There’s something special about a book being out of print for a while. The classic animated Disney films used to go “in the vault” and then had a big hoop-de-do when they could be viewed again. Uncle Sam: Special Election Edition was out of print for over a decade. The only way to get your hands on it was to find the original two-issue comic book miniseries from 1997 or the graphic novel that followed its release. The 2024 presidential election is nigh and Uncle Sam: Special Election Edition is as pointed and aware as it was when it was originally released. It’s a beautiful, paranoid fever dream of a graphic novel that sears its way through the political spectrum leaving both sides wondering what went wrong with modern America.
Uncle Sam is an example of an artistic graphic novel that tells a complex story through metaphors, flashbacks, time travel, and a painful, truth-telling mirror that resembles a tragic version of A Christmas Carol. It’s largely a-political that will realistically anger conservatives more than it will liberals. That’s because it’s easy to want to pick political sides while reading this graphic novel. You want something that agrees with the political belief that you have, that’s human nature. It’s also the Rorschach Test of this graphic novel in that those on the right and left will think that Uncle Sam is about them. The political extremes might as well be listening to Carly Simon while reading it due to their vanity. The book’s author and artist surely do have a political leaning, but for the most part it takes a back seat and instead lets the power and artistry of the story drive home the enjoyment.
Enjoyment in this graphic novel is different than others. It’s a difficult graphic novel to read because it doesn’t flinch from any of its topics. The topics change quickly and offer an unflinching glimpse into the ugly side of American history.
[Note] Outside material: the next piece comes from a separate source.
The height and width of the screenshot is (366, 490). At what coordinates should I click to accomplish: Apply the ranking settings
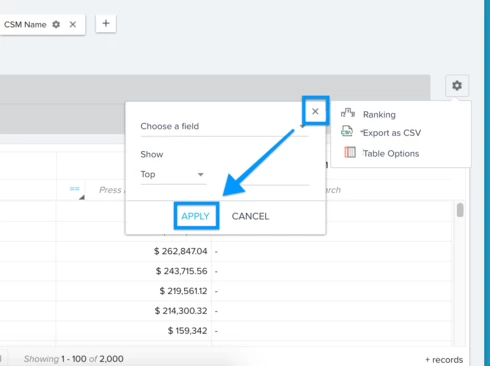196,216

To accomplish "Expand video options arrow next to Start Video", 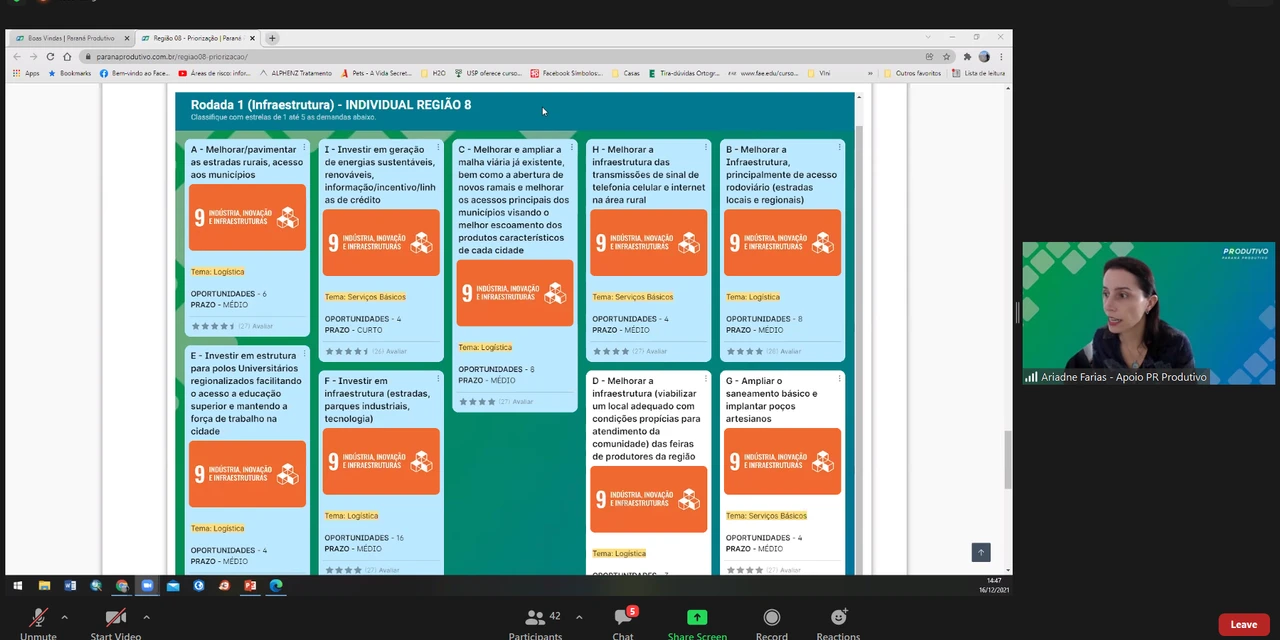I will 146,617.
Even on a personal level, if someone were going to illustrate and write a graphic novel about my weight gain, bad habits or times that I behaved like a jackwagon it would be tough to read. The things that the United States has done throughout its existence have been much worse than those things, and Uncle Sam addresses most of them. Having said all of that, don’t be put off by what you might interpret as our dour comments. Great graphic novels are not all superhero-in-tights, happy-ending stories, this is one of the thought-provoking books that will remain in your forever library next to The Dark Knight or Maus.
Uncle Sam has something in common with one of the most popular sitcoms in American history, Seinfeld. The graphic novel starts and ends in an almost identical spot. Uncle Sam is being picked off of the floor and taken into a hospital where he’s told by one of the attending doctors that they can’t do anything for him and that he needs to leave. He hits the streets again, scavenging dumpsters for food, watching prostitutes laying on the ground and their pimps threatening them in the daytime. It’s a time-travelling head trip that allows the graphic novel to jump from that back alley to a Revolutionary War cabin and back again within a three-page span. He then quickly sees himself in the back seat of the car that J.F.K. was assassinated in, on the battlefield of a Native American massacre, the courthouse steps of a foreclosure sale, meets an imposter Uncle Sam, and encounters a glimpse of a fading Britannia.
You’ve never read anything like Uncle Sam, although the artwork will look like something that you might’ve seen before. I first became familiar with Alex Ross, the illustrator of Uncle Sam when I purchased his Marvels mini-series in 1994. His style of painting the characters is realistic and offers a dreamy, non-fiction sense that you don’t see in comic books. In Uncle Sam this artwork is paired with a jarring, trippy, gut-punch of a story and the results are difficult to look away from. As I said, it’s not an easy book to read, but it’s one that makes you think. Even with all of this talk about a deep book, the ending is slightly whimsical, almost hopeful, which the point of the graphic novel is ultimately. Art is something that promotes discussion, isn’t it? The illustrations in Uncle Sam demand to be called art and the text by Steve Darnall drives home a complex story that looks you in the face, even if it’s uncomfortable at times.
Uncle Sam: Special Election Edition is by Steve Darnall with illustrations by Alex Ross and is available on Abrams ComicArts an imprint of Abrams Books.